Der Umgang mit der körperlichen Schönheit hat sich grundsätzlich geändert: In der modernen westlichen Gesellschaft wird Schönheit häufig mit Perfektion gleichgesetzt. Heutzutage ist der Körper nicht mehr Gottes perfektes Werk, sondern mit Hilfe plastischer Chirurgie kann man sich an die aktuelle Mode anpassen, welche meist auf das Ideal der ewigen Jugend hinausläuft. Diese jugendliche Schönheit wird schliesslich mit allen Mitteln zu konservieren versucht. Und wie so mancher Chirurg sieht auch der Plastinator Gunther von Hagens in der Konservierung der körperlichen «Schönheit» eine Form künstlerischen Schaffens. Durch die chirurgische Beseitigung charakteristischer Erscheinungsmerkmale und die vollständige Entfernung äusserer Hautschichten verliert der Mensch seine Individualität. Auf diese Weise wird das Individuum auf das funktionale Zusammenspiel von Sehnen, Muskeln und Knochen reduziert.
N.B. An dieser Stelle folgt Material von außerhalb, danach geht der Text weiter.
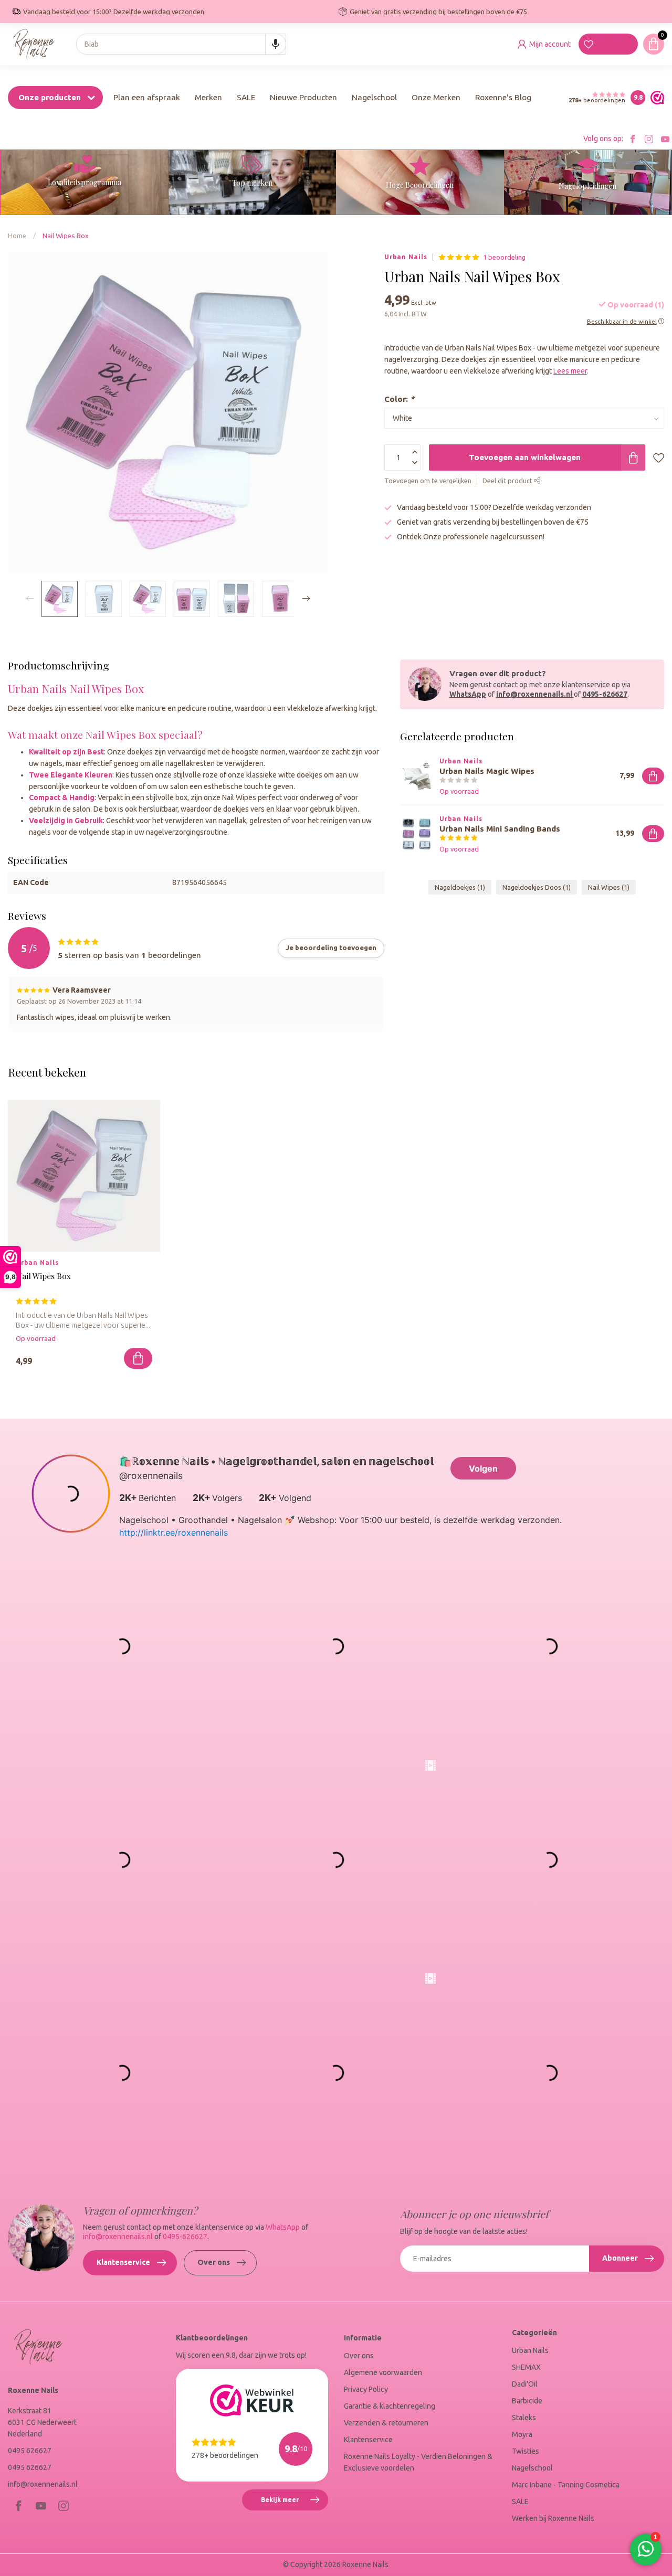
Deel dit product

Durch die chirurgische Beseitigung charakteristischer Erscheinungsmerkmale und die vollständige Entfernung äusserer Hautschichten verliert der Mensch seine Individualität. Auf diese Weise wird das Individuum auf das funktionale Zusammenspiel von Sehnen, Muskeln und Knochen reduziert.
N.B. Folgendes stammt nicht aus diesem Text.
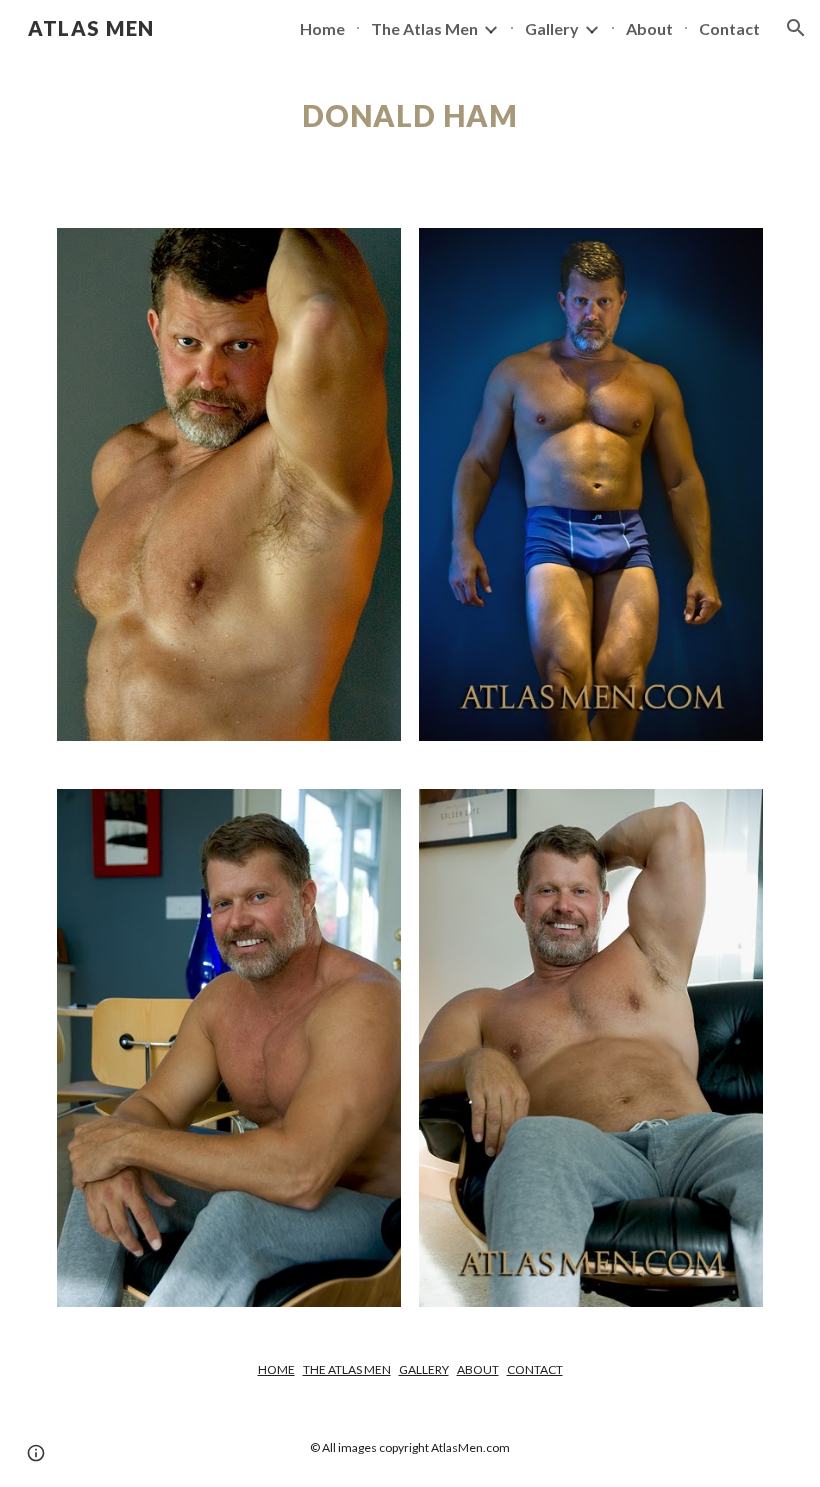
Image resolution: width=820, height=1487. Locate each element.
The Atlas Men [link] (424, 28)
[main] (410, 116)
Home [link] (322, 28)
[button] (796, 28)
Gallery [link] (552, 28)
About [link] (649, 28)
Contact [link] (729, 28)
Plastinate, Pervertierung, Provokation und Porno 

In einem abgetrennten und Volljährigen vorbehaltenen Bereich der Ausstellung werden dem Betrachter drei Paare beim Sex präsentiert. Das entpuppt sich allerdings schnell als Marketing-Gag, da im Vergleich zu anderen Exponaten wenig Aufschlussreiches zu sehen ist. Allerdings provozieren diese Akte schon im Vorfeld der Ausstellung hitzige Diskussionen und sorgen so für ein hohes Besucherinteresse am Wanderzirkus. Neben all dem Kommerz darf man nicht vergessen, dass jeder Spender seinen Körper freiwillig zur Plastination frei gegeben hat. Die Beweggründe der Spender waren womöglich nicht rein aufklärerischer Natur, sie sparten ihren Hinterbliebenen so auch die Beerdigungskosten. Was mit den nicht plastinierten Leichenteilen geschehen war, konnten wir nicht in Erfahrung bringen.